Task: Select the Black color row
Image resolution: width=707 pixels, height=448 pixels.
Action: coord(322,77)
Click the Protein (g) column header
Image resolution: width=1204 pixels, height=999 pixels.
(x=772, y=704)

» DIRECTIONS: Output every line of the listing exactly as written.

» REPLY:
Task: Select the Black color row
Image resolution: width=707 pixels, height=448 pixels.
Action: coord(322,77)
Click the Protein (g) column header
Image resolution: width=1204 pixels, height=999 pixels.
(x=772, y=704)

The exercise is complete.